## Task list:
- A) Answer these questions from the passage on Ferst's death, marking each answer with the matching numeral.
(i) How old was Ferst when he died?
(ii) In which cemetery is Leon interred?
(iii) What wording does the stained-glass window contain?
- B) Reproduce part of the passage on Ferst's death word for word. Begin at the words "His family was" and stop after "in Bonaventure Cemetery.".
- C) List every year mentioned in the passage on Ferst's death, in the order they appear.

## Page text:
__________________________________________________
Ferst died unexpectedly in 1889, at the home of Joseph Strauss, his business partner back in Savannah, while in New York. He had been on vacation in Saratoga for a month, but had been staying with Strauss for a couple of weeks. Ferst was 60 years old, and his death occurred eleven months after the completion and opening of his new grocery building.

His family was informed of the news the following morning. In the care of Strauss, his body was returned to Savannah on the Atlantic Coast steam line on 16 August, and then lay in repose at the family home for a few hours. One of the floral tributes left on his coffin was from the employees at his company; it read "Our Beloved Employer". His funeral took place that afternoon, followed by a burial in Savannah's Laurel Grove North Cemetery. As a mark of respect, several Savannah businesses closed during the service. He is buried alongside his wife, who preceded him in death by fifteen years (she died in 1874, the same year as their final child, Miriam, was born). Six of the Fersts' children are buried at Laurel Grove; Leon is interred in a family tomb in Bonaventure Cemetery.

A stained-glass window in Savannah's Congregation Mickve Israel, one of the oldest synagogues in the United States, was made and installed in his honour. Depicting the Five Books of Moses and the Lion of Judah and containing the wording His soul shall abide in happiness, it is located on the Wayne Street (northern) side of the sanctuary he helped fund. Ferst's granddaughter Ruth Ferst Byck (1905–1992), daughter of Leon, was a member of the congregation and a leader in the community.
__________________________________________________
## Provided material:
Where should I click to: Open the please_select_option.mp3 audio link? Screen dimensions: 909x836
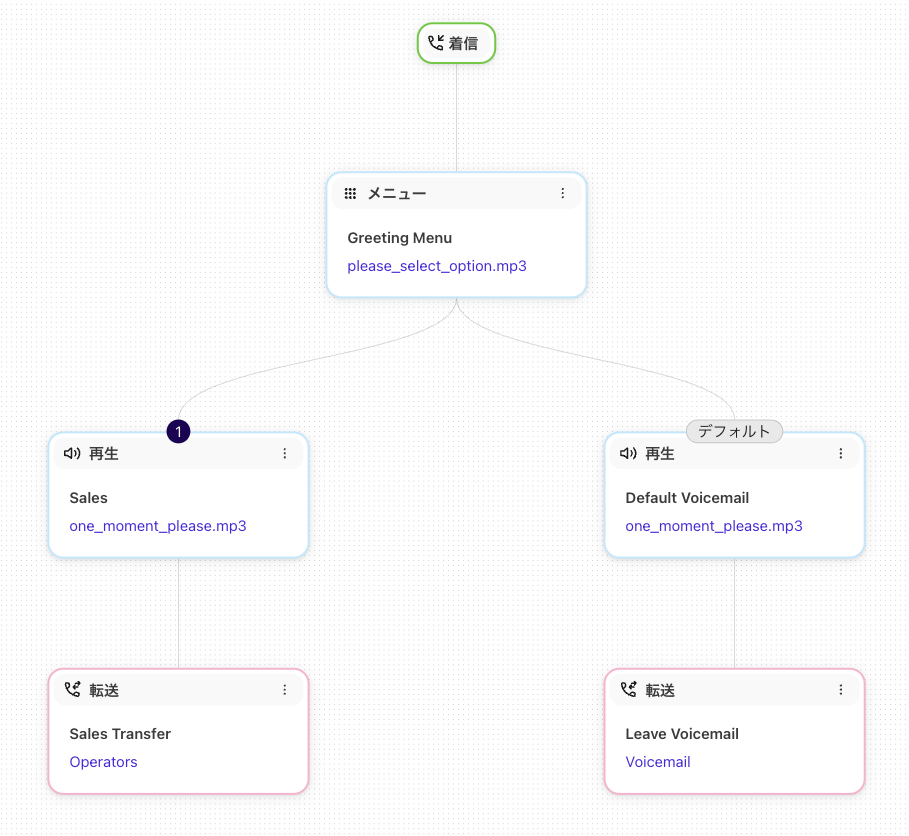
__________________________________________________
## Answers by item:
- A)
(i) 60 years old
(ii) Bonaventure Cemetery, in a family tomb
(iii) His soul shall abide in happiness

- B)
His family was informed of the news the following morning. In the care of Strauss, his body was returned to Savannah on the Atlantic Coast steam line on 16 August, and then lay in repose at the family home for a few hours. One of the floral tributes left on his coffin was from the employees at his company; it read "Our Beloved Employer". His funeral took place that afternoon, followed by a burial in Savannah's Laurel Grove North Cemetery. As a mark of respect, several Savannah businesses closed during the service. He is buried alongside his wife, who preceded him in death by fifteen years (she died in 1874, the same year as their final child, Miriam, was born). Six of the Fersts' children are buried at Laurel Grove; Leon is interred in a family tomb in Bonaventure Cemetery.

- C) 1889, 1874, 1905, 1992